CMC Quality Solutions Specialist, Jefferson Wells (H/F/X)

Contracting – Brabant Wallon The role is transversal and supports CMC Quality Leads rather than being assigned permanently to a single product. Reviewing and assessing Material of Contact documentation, including extractables & leachables data and risk assessments. Supporting complaint committee activities, including trend analysis, data challenge, deviation follow-up and preparation of solid QA positioning. Contributing to process improvement strategies for complaint management, especially in preparation for FDA inspection. Drafting or reviewing QA documents, deviations and risk-based justifications Participating in meetings with internal stakeholders (mostly in English). Challenging incoming documentation on a daily basis and providing QA decisions. The role requires autonomy, strong critical thinking and the ability to operate in a non fully stabilized environment.

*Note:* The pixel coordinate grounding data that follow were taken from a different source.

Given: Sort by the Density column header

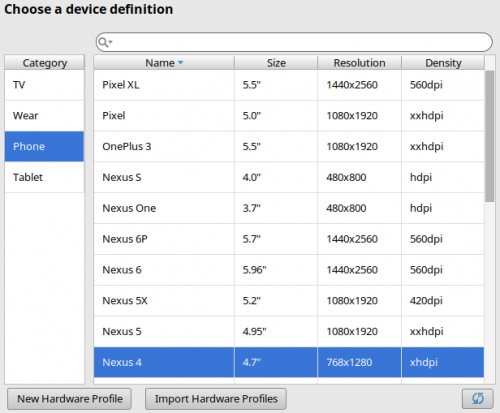Looking at the screenshot, I should (443, 63).
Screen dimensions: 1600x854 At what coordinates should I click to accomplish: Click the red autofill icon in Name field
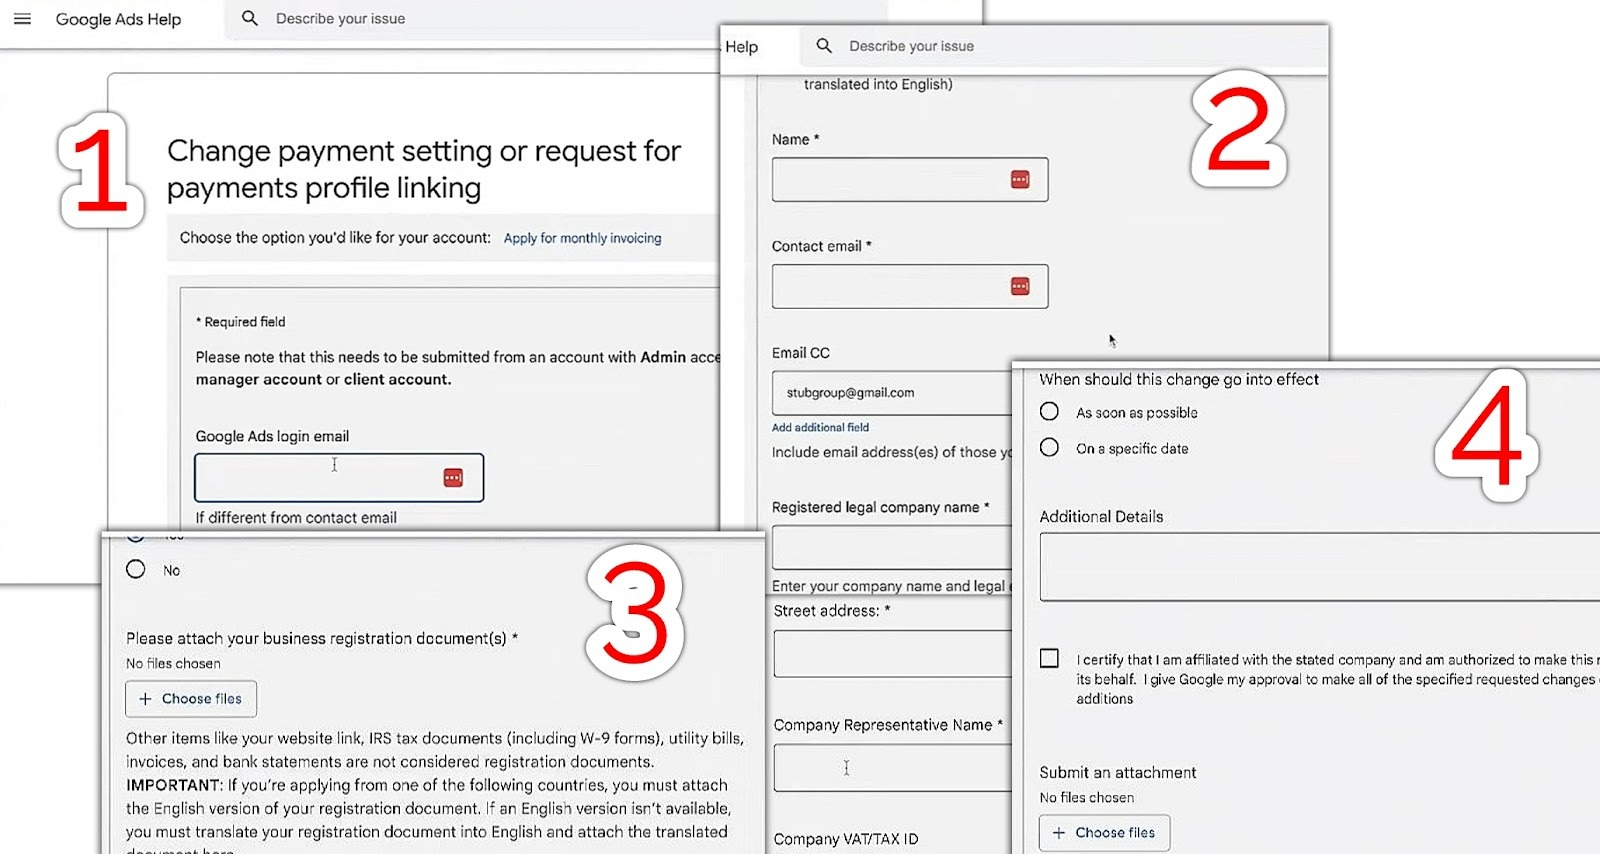[1020, 180]
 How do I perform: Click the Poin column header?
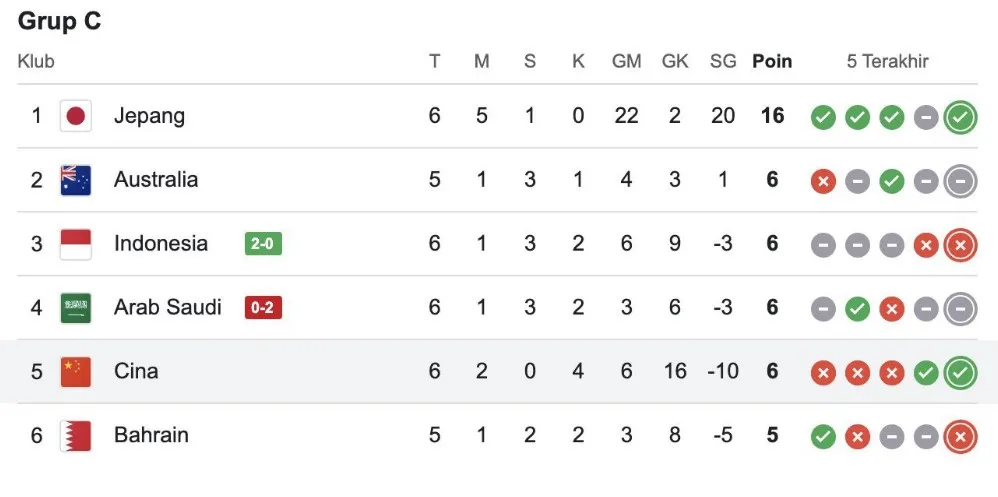[x=772, y=62]
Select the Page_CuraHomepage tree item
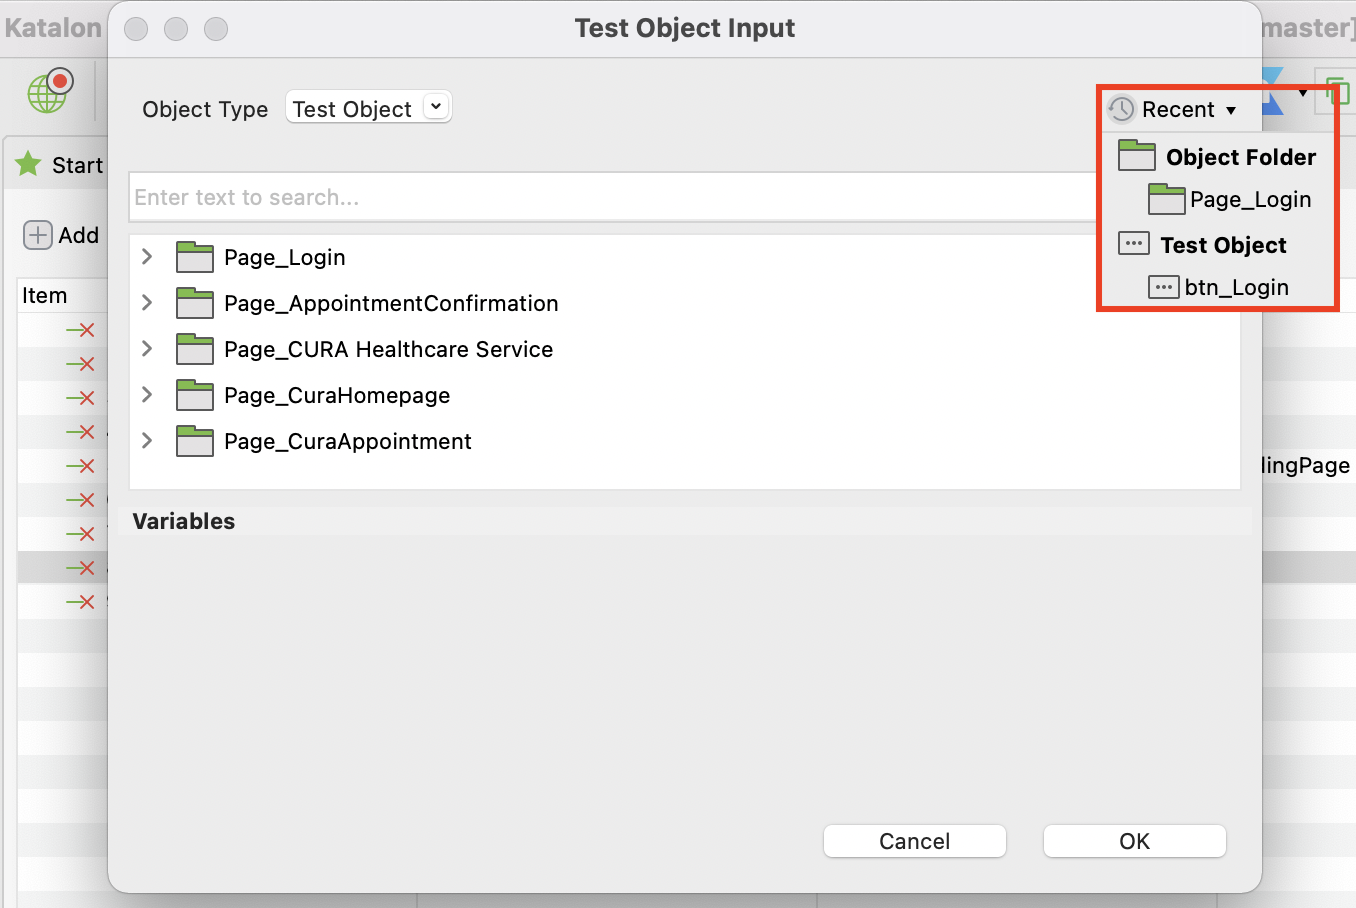The image size is (1356, 908). [337, 395]
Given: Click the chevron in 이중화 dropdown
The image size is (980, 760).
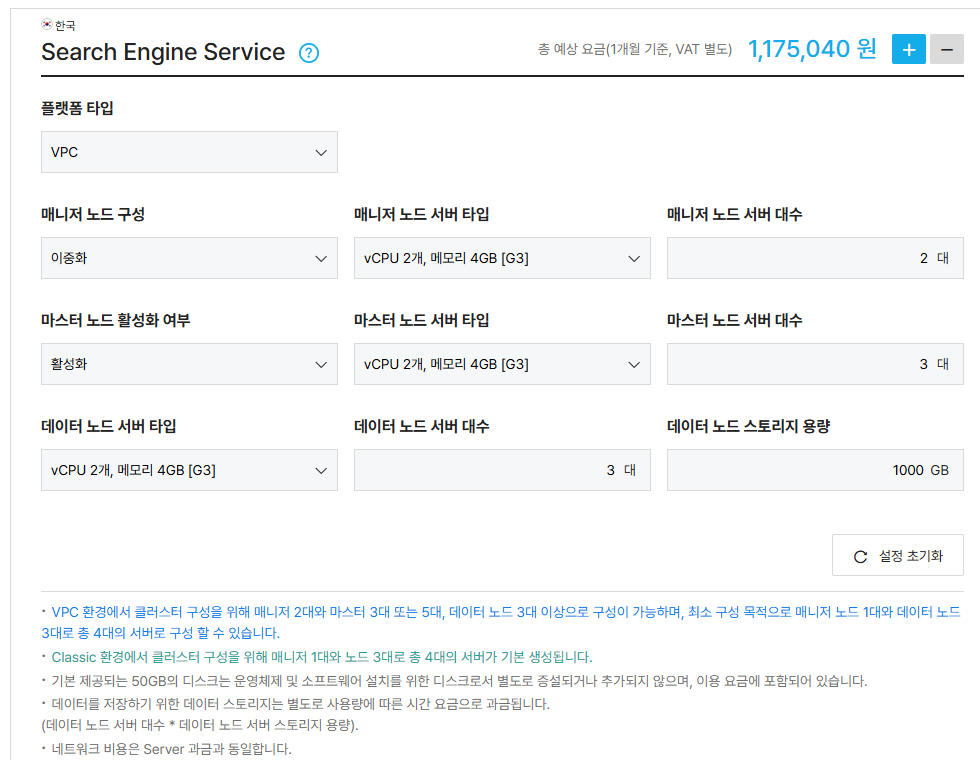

Minimum 5–8 years of relevant experience, the role is not suitable for junior profiles. Solid experience in Material of Contact (including Extractables & Leachables). Strong background in Complaint Management within a GMP / Pharma environment. Proven ability in deviation management, root cause analysis and CAPA -definition. Strong QA mindset and risk-based decision-making skills. Fluency in English & French. Ability to work autonomously and be force of proposal in evolving processes.